Déjà actif dans le Hainaut, Serge Rochart revient dans la Province de Namur après un interim déjà effectué en 2016.

Depuis ce lundi, Serge Rochart est le nouveau manager du CP Namur, succédant à Dider Germain.

A bientôt 59 ans, il a accepté la proposition de l’ACFF de reprendre le flambeau à Namur.

Monsieur Rochart, vous ne débarquez pas vraiment dans l’inconnu après votre premier passage en 2016.

"Non mais depuis quatre ans, il y a eu pas mal de changements. Notamment au niveau informatique que ce soit pour nous ou pour les clubs. Quand l’ACFF m’a contacté et après réflexions, j’ai accepté le défi, c’est enthousiasmant. Je dois dans un premier temps jeter les bases pour la suite."

Entre le Hainaut et le Namur, votre emploi du temps va être bien chargé. Vos activités vont doubler ?
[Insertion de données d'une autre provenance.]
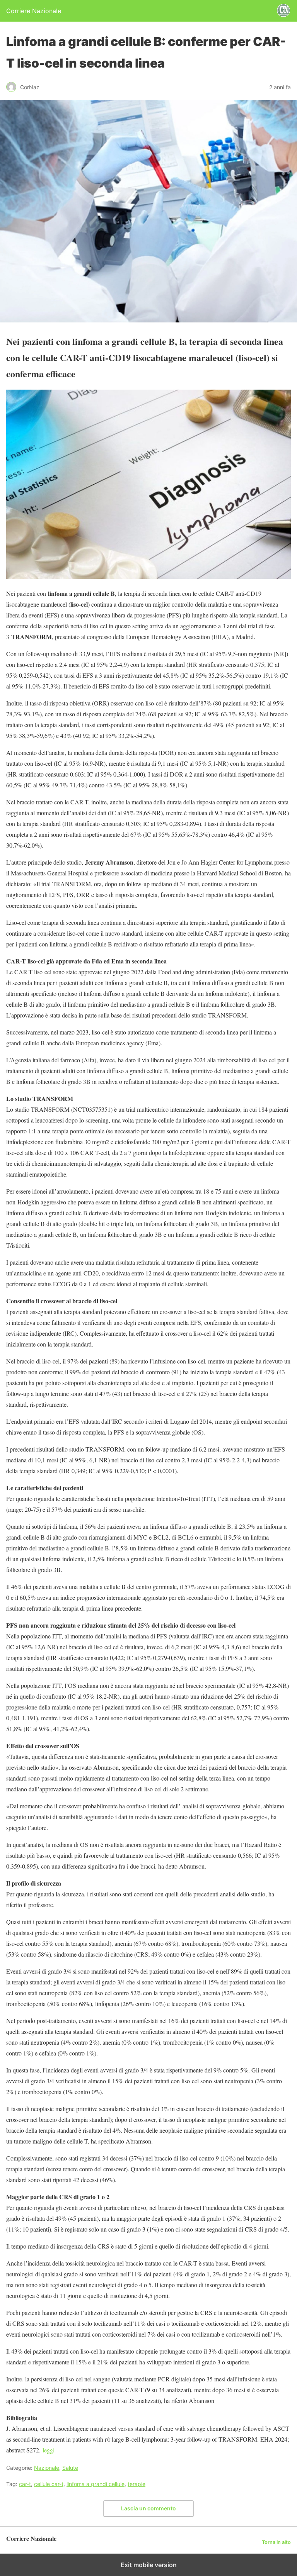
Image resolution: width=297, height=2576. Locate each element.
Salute (70, 2467)
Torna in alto (276, 2542)
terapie (136, 2484)
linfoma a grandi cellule (96, 2484)
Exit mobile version (149, 2565)
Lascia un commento (148, 2508)
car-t (25, 2484)
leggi (49, 2450)
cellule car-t (48, 2484)
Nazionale (46, 2467)
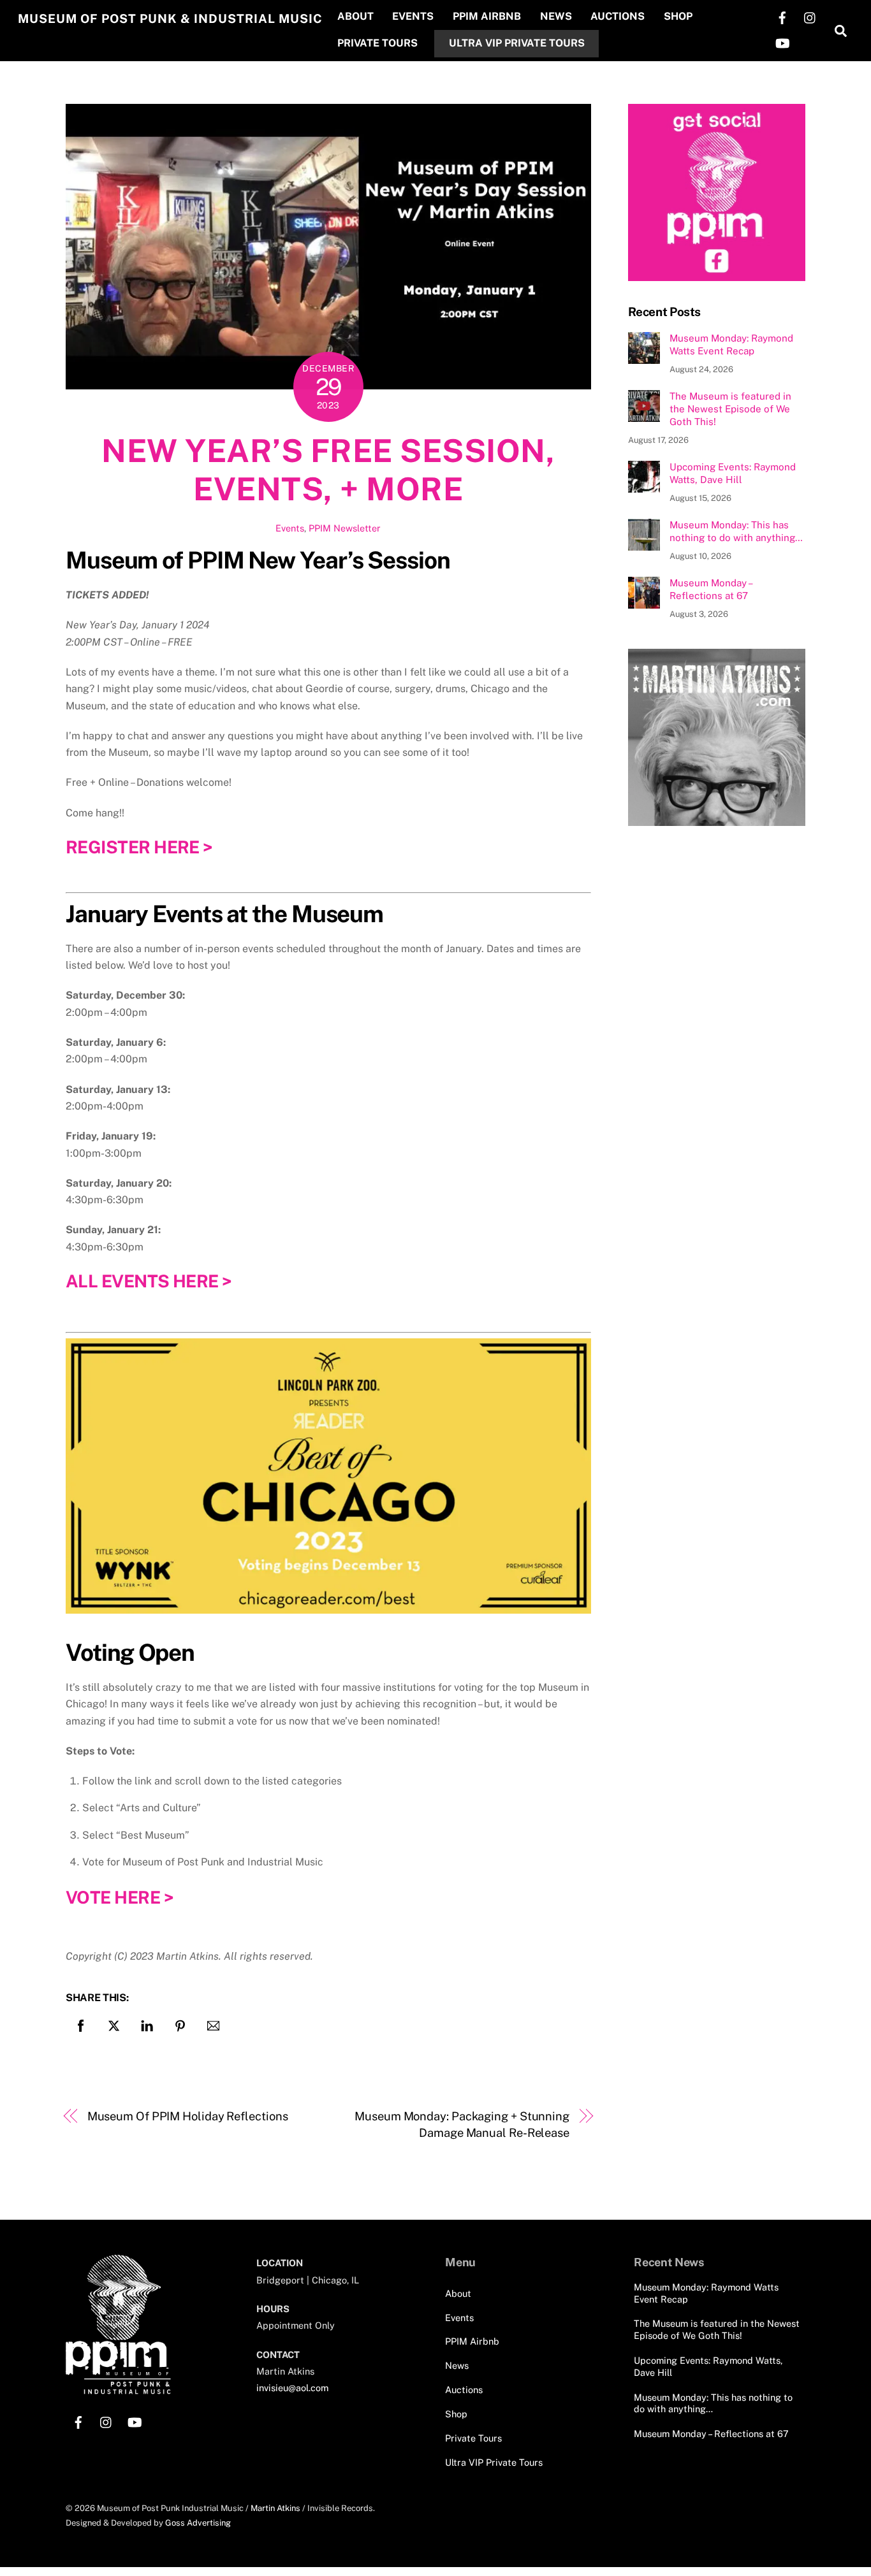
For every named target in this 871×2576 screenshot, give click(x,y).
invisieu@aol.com (292, 2387)
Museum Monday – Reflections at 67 (711, 589)
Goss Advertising (198, 2523)
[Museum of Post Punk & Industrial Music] (118, 2389)
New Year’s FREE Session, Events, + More (328, 469)
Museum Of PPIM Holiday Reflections (187, 2116)
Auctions (617, 16)
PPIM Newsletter (345, 528)
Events (413, 16)
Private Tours (377, 43)
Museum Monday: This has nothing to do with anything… (736, 531)
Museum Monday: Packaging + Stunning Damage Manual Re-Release (462, 2124)
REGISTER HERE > (139, 847)
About (355, 16)
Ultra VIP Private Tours (517, 43)
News (556, 16)
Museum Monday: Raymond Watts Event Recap (731, 344)
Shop (678, 16)
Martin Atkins (275, 2508)
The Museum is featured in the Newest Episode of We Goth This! (730, 409)
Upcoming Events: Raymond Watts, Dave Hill (733, 473)
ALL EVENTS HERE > (149, 1281)
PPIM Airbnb (487, 16)
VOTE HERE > (119, 1897)
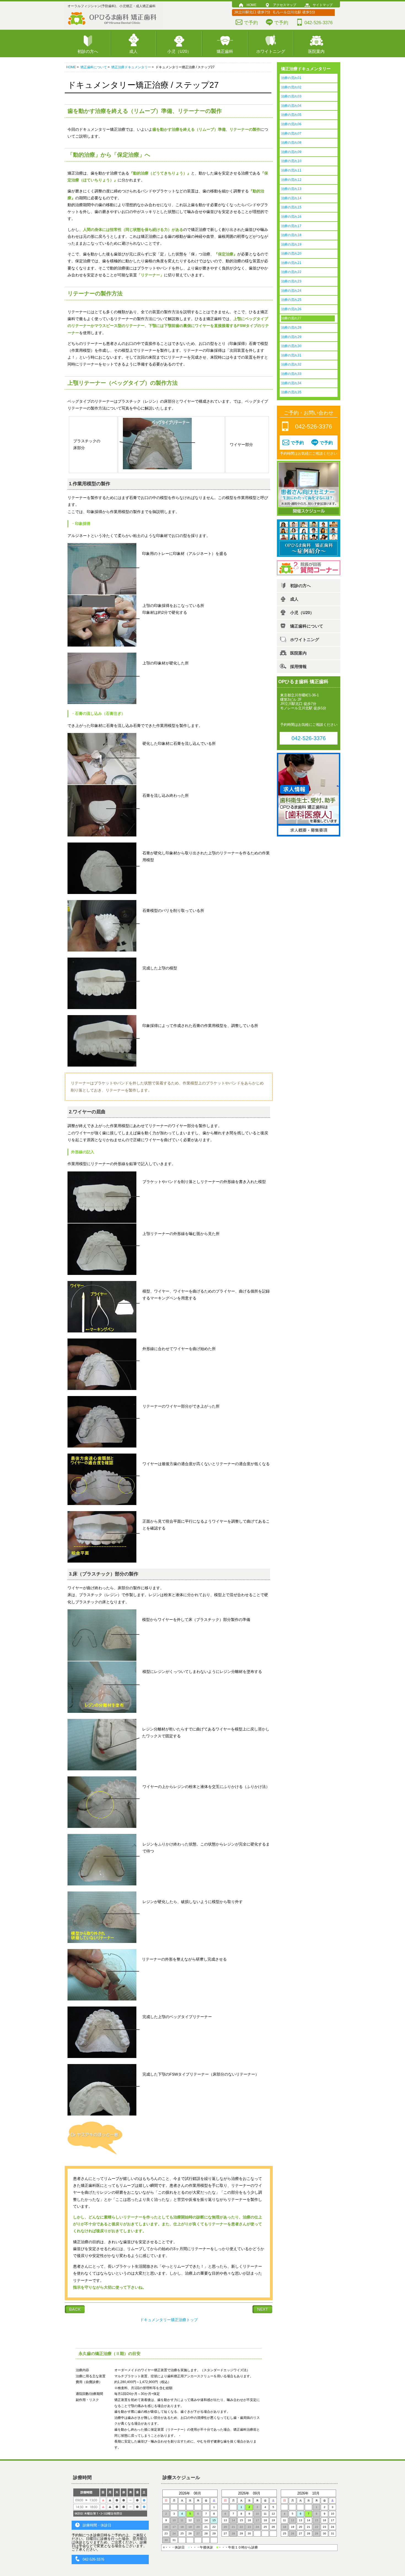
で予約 (251, 22)
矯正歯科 (225, 51)
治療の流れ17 (291, 226)
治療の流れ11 (291, 170)
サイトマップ (323, 5)
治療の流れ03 (291, 96)
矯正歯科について (93, 67)
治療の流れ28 (291, 327)
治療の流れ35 (291, 392)
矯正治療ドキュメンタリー (131, 67)
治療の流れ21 (291, 263)
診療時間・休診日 (97, 2525)
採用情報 (298, 666)
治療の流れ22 (291, 272)
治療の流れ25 (291, 300)
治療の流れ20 (291, 253)
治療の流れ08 (291, 143)
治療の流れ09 (291, 152)
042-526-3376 (318, 22)
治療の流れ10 (291, 161)
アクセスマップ (284, 5)
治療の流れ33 (291, 374)
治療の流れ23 (291, 281)
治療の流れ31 (291, 355)
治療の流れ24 (291, 291)
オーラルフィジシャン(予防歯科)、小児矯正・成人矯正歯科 (112, 6)
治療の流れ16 (291, 217)
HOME (251, 5)
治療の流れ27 (291, 318)
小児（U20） (179, 51)
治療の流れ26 (291, 309)
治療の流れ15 (291, 207)
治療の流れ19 (291, 244)
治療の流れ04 (291, 106)
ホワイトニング (270, 51)
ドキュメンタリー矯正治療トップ (169, 2320)
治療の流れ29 (291, 337)
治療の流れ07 (291, 133)
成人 (133, 51)
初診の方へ (87, 51)
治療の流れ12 (291, 180)
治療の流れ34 (291, 383)
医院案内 (316, 51)
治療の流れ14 (291, 198)
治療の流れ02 (291, 87)
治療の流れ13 (291, 189)
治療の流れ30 (291, 346)
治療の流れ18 (291, 235)
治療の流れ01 (291, 78)
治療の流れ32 (291, 364)
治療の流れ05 (291, 115)
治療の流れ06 (291, 124)
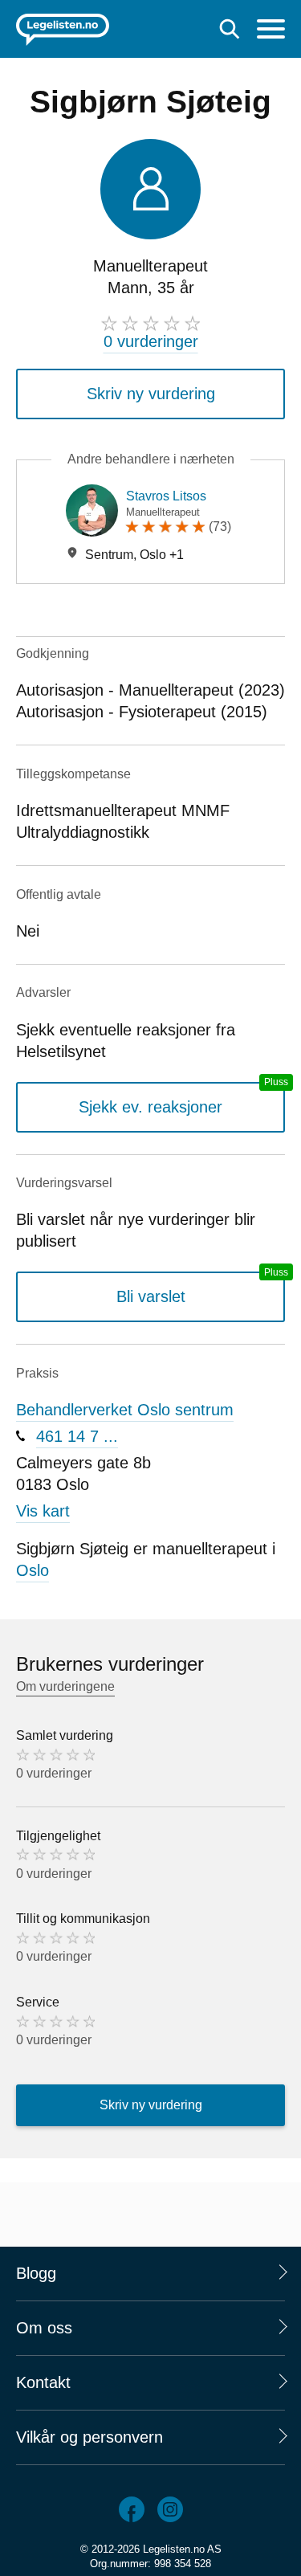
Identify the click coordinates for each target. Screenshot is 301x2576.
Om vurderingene (65, 1686)
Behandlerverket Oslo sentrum (125, 1410)
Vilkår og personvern (89, 2437)
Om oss (44, 2328)
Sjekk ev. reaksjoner (150, 1107)
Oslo (32, 1570)
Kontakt (43, 2382)
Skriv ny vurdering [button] (151, 393)
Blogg (36, 2273)
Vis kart (43, 1511)
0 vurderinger (151, 341)
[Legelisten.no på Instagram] (170, 2509)
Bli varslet (150, 1296)
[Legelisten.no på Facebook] (131, 2509)
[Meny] (271, 31)
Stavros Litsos (166, 496)
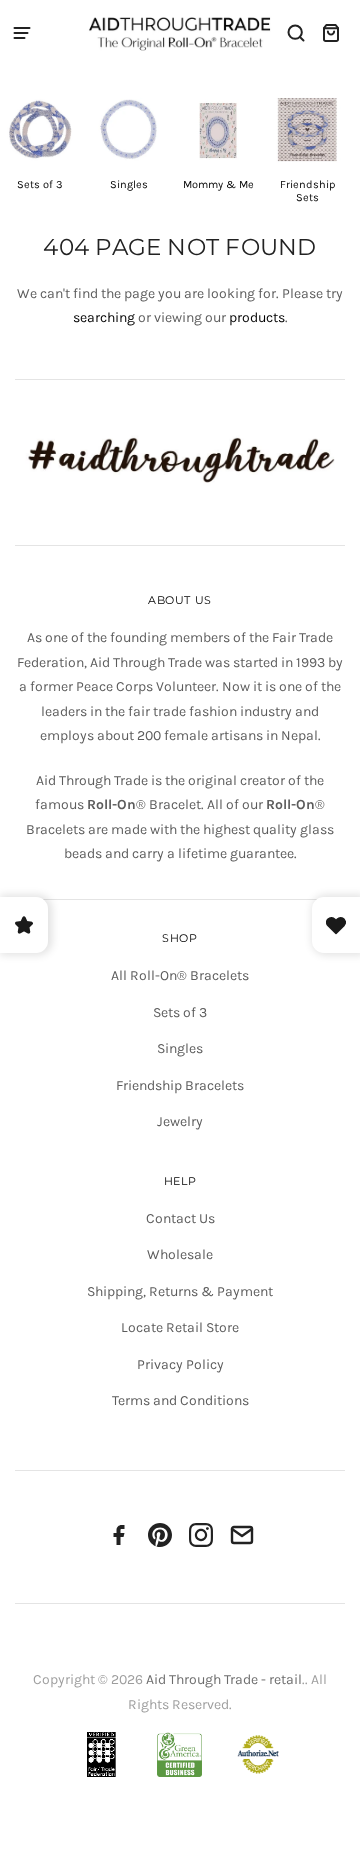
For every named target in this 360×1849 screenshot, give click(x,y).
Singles (180, 1048)
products (257, 317)
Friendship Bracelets (180, 1085)
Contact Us (180, 1218)
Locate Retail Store (180, 1327)
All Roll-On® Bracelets (180, 975)
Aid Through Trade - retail (224, 1679)
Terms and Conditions (180, 1400)
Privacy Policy (180, 1364)
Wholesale (180, 1254)
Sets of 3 (180, 1012)
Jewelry (180, 1121)
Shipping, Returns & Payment (180, 1291)
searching (104, 317)
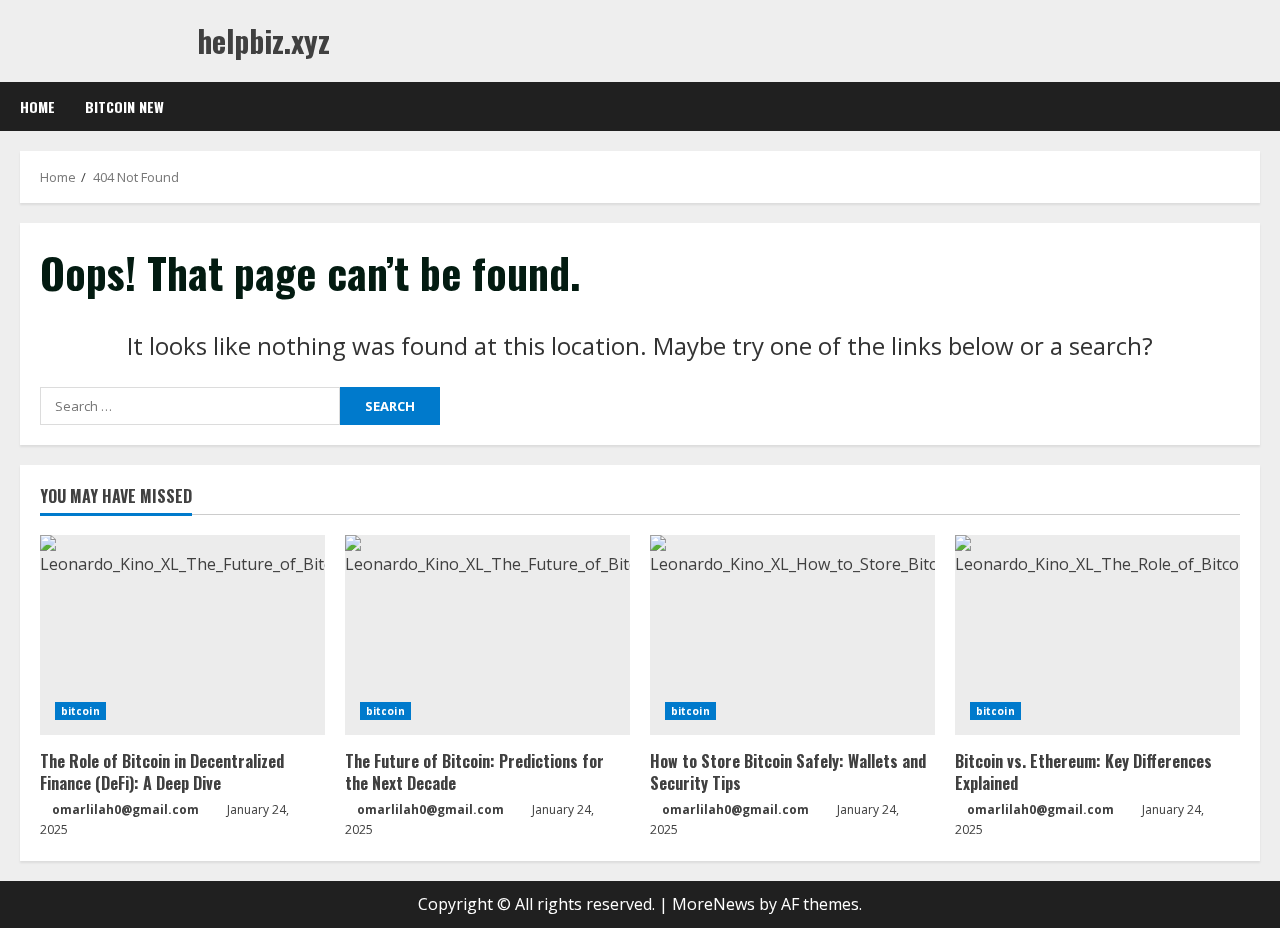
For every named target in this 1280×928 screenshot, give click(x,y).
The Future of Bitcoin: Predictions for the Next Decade (474, 772)
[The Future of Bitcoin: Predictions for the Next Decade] (487, 635)
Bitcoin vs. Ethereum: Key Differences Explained (1083, 772)
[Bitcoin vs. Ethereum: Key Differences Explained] (1097, 635)
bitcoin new (124, 106)
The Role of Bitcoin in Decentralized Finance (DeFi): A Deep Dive (162, 772)
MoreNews (713, 904)
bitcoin (80, 711)
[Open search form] (1254, 107)
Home (37, 106)
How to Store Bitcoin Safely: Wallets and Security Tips (788, 772)
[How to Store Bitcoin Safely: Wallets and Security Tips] (792, 635)
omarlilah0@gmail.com (125, 809)
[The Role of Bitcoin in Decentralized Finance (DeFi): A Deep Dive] (182, 635)
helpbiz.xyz (263, 40)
"Non, ce n’est pas le but, mon emploi du temps ne va pas forcément doubler d’un jour à l’autre. Il faut pouvoir s’organiser. J’étais très dubitatif pour le homeworking mais finalement, il nous permet pas mal de possibilités même, si selon moi, ça ne peut pas devenir la norme. Il va falloir, avec la secrétaire, établir de nouvelles bases de travail, faut seulement déléguer, répartir et le faire après réflexion."

Quel sera le grand enjeu dans la Province de Namur ?

"D’abord, je dois tout découvrir de cette province. Ensuite, il y a récemment eu un sondage pour la réforme des P4 notamment qui devait avoir lieu pour la saison 2021-2022. Elle aurait dû être validée lors de l’AG des clubs (comme les règlements) mais elles seront interdites ces prochaines semaines Pour la réforme, cela sera certainement postposé d’une saison en accord avec le président. Ce sera le gros chantier des prochaines saisons, tout comme l’harmonisation des championnats séniors."

Avec le Covid, le football est perturbé!

"Ce n’est pas que le football mais toute la société. En ce moment, c’est tout le monde qu’il faut rassurer. L’incertitude est partout. On ne sait d’ailleurs pas nous-même quand on va pouvoir reprendre un jour. Sur recommandation de l’ACFF, on a déjà décidé d’annuler la Coupe provinciale pour ne pas surcharger le calendrier. Il faut aussi tenir compte de la période d’entrainement nécessaire et il faut prévoir la reprise de manière la plus idéale possible. Par exemple, dans un sport collectif, le paramètre de distanciation sociale est difficile à gérer. La vie va changer mais dans quelle mesure ? On ne sait actuellement pas encore le dire. J’espère pouvoir annoncer une bonne nouvelle rapidement. Moi aussi, j’aimerais vite retourner dans une buvette ! Ca me manque ! (rires)"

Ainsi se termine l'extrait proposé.